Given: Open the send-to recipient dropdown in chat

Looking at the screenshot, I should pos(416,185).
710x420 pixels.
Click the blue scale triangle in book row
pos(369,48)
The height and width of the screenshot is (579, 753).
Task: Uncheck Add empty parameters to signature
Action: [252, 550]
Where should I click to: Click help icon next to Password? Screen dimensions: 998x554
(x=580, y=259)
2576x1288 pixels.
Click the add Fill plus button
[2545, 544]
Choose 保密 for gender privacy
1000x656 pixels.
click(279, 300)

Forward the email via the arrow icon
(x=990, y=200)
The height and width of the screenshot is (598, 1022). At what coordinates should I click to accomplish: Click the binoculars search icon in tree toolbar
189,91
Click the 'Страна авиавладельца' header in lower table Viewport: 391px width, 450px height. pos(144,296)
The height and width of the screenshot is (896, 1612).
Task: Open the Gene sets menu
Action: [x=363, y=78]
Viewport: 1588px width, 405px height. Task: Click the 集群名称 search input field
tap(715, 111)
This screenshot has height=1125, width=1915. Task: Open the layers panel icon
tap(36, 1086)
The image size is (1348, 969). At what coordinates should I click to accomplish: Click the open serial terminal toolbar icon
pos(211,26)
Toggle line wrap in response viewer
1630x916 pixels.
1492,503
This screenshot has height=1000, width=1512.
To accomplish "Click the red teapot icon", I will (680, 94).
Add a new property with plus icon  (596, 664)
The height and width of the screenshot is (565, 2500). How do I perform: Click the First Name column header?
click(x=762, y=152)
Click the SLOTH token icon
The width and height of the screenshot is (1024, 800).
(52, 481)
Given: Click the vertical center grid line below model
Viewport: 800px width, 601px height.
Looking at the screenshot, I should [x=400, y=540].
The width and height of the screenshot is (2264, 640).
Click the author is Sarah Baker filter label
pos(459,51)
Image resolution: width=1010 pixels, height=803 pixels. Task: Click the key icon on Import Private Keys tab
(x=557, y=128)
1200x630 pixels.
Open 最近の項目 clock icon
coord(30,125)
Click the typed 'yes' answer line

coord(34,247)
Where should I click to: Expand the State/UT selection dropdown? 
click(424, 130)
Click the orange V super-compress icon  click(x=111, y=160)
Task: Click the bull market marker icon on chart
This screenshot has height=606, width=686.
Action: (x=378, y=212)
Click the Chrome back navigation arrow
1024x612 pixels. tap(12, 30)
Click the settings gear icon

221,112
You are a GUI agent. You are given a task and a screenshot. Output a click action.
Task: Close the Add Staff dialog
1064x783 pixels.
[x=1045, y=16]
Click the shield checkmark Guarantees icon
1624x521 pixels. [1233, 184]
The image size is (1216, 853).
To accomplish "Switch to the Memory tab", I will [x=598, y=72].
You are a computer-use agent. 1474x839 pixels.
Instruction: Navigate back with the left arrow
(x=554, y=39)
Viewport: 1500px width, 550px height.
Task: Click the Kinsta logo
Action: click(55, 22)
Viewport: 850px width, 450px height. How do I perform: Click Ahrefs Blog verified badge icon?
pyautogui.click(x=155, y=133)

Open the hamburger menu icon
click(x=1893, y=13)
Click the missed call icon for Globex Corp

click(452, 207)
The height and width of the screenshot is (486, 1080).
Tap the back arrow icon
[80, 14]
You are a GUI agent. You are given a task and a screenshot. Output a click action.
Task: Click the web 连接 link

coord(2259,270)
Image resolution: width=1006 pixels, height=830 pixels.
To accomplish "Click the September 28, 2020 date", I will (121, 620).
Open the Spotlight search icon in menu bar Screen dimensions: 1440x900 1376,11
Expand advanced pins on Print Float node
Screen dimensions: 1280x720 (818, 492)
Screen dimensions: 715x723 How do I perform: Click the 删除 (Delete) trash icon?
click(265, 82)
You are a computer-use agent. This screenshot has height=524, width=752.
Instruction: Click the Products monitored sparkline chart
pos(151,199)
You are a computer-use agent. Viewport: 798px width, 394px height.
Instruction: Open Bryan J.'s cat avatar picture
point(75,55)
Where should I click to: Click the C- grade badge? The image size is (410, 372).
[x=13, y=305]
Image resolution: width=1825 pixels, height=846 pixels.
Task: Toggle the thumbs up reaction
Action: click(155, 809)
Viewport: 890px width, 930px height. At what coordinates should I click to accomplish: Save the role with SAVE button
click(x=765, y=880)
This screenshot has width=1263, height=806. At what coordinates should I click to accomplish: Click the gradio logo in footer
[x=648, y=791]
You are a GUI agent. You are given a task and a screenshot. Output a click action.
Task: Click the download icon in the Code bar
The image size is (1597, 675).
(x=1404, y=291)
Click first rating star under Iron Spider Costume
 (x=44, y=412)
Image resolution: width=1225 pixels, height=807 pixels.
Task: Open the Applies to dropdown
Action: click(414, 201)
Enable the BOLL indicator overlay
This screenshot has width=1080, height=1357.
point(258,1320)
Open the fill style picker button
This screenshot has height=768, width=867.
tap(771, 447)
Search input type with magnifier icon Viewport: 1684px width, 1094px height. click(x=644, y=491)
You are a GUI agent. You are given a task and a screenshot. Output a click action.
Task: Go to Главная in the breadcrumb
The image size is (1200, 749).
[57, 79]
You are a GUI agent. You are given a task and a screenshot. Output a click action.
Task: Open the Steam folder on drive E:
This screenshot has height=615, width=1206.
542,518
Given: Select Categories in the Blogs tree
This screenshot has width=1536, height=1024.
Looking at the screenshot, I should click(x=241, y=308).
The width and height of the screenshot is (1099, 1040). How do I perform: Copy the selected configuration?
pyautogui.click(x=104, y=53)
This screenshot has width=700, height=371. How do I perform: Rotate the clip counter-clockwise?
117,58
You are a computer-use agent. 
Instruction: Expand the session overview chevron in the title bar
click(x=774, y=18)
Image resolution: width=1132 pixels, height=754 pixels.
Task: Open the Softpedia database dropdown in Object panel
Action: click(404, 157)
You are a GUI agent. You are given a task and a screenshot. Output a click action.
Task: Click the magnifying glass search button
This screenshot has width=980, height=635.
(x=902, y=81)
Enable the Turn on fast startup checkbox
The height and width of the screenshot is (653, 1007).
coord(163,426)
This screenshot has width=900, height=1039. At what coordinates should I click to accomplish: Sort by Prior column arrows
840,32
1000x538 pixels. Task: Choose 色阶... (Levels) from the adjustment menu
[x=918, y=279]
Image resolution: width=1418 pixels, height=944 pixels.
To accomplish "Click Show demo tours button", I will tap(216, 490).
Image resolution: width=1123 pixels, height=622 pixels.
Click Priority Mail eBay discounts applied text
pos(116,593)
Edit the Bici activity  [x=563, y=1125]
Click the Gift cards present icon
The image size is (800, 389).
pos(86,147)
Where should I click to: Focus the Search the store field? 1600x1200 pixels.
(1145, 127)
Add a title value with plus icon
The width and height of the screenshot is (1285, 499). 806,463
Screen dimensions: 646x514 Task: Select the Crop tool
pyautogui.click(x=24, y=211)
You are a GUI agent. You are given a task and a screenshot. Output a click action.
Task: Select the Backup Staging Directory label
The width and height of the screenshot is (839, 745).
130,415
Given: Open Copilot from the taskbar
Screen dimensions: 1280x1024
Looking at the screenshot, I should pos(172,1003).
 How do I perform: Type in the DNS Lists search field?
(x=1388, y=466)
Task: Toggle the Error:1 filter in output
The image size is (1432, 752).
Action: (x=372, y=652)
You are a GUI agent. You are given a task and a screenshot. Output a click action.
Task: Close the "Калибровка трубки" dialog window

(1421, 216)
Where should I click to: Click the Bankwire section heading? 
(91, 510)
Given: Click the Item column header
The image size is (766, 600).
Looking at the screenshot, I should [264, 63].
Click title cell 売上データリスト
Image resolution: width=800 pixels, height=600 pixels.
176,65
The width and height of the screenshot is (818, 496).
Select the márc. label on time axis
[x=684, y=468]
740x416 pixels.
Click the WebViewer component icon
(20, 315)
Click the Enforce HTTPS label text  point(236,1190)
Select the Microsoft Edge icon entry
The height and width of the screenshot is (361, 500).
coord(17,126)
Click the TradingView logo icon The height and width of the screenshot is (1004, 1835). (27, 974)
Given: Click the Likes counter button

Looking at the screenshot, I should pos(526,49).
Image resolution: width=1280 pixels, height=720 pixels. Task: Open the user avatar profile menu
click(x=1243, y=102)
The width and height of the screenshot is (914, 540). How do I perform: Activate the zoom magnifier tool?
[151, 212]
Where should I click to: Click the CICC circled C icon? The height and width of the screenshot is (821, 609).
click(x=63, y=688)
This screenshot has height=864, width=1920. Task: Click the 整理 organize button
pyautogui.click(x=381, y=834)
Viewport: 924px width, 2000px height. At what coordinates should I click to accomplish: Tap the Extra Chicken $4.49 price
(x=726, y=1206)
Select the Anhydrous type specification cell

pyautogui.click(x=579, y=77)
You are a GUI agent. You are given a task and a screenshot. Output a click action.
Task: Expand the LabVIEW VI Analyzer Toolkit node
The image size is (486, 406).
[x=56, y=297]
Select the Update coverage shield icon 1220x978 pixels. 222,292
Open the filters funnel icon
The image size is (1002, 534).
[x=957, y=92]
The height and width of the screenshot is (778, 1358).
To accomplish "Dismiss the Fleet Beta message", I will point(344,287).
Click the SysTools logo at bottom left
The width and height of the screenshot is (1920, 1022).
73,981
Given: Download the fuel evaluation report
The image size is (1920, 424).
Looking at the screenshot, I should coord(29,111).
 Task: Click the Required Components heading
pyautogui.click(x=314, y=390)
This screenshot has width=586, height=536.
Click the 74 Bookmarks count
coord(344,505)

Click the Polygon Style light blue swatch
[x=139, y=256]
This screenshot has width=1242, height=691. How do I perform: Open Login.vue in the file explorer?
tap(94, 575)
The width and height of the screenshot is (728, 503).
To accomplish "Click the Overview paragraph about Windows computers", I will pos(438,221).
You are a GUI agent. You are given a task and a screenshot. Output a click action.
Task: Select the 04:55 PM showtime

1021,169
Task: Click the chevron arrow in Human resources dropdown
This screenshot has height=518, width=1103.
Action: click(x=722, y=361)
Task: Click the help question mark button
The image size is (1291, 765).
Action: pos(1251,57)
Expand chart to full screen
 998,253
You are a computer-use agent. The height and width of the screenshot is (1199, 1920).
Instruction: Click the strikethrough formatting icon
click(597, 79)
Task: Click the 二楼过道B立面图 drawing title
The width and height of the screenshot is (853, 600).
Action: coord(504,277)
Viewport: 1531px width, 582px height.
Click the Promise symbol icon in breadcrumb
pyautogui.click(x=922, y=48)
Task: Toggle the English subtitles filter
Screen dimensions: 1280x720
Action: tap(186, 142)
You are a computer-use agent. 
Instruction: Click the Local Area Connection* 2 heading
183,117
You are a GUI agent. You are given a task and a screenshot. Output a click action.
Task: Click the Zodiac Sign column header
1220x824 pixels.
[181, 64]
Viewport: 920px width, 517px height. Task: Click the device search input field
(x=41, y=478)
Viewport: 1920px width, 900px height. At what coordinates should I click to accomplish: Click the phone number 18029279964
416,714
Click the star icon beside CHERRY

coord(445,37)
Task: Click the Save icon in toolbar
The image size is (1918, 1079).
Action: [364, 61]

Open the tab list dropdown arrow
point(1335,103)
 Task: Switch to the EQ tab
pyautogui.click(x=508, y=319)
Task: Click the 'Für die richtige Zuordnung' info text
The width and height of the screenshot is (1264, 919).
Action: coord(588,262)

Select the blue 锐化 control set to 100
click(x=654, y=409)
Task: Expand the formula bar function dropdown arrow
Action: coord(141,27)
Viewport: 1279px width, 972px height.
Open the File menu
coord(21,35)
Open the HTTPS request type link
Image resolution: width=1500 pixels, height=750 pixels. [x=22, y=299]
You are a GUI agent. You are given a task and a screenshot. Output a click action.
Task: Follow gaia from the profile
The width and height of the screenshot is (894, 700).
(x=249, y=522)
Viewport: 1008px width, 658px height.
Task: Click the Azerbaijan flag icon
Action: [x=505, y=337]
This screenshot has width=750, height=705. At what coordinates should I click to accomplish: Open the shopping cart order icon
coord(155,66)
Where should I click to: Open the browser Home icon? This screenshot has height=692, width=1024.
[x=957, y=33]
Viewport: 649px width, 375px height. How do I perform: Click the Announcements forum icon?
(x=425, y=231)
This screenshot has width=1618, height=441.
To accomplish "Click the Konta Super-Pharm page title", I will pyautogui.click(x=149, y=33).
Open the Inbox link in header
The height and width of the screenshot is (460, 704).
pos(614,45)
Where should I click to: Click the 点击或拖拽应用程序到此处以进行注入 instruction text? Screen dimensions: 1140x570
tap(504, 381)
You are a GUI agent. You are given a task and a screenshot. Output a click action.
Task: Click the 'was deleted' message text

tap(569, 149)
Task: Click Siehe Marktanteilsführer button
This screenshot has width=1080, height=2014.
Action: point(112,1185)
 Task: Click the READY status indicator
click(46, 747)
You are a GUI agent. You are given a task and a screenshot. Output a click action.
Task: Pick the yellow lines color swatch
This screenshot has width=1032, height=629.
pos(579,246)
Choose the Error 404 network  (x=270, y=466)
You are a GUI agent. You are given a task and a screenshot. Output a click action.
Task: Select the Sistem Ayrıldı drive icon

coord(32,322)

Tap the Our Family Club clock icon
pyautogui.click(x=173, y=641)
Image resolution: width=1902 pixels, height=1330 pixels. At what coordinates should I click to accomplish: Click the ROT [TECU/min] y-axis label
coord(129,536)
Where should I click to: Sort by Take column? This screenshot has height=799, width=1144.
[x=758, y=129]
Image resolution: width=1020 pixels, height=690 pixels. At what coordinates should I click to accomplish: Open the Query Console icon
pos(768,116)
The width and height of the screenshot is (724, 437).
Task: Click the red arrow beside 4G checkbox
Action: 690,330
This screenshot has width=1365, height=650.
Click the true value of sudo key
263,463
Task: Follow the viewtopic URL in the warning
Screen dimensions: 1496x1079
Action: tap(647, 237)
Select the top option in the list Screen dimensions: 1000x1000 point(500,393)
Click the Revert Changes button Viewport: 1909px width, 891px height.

◆ **Your objective**
Only lines with the word "Enable" are wanted; pull each of them from the records.

◆ **Output below**
Enable the BOLL indicator overlay
Enable the Turn on fast startup checkbox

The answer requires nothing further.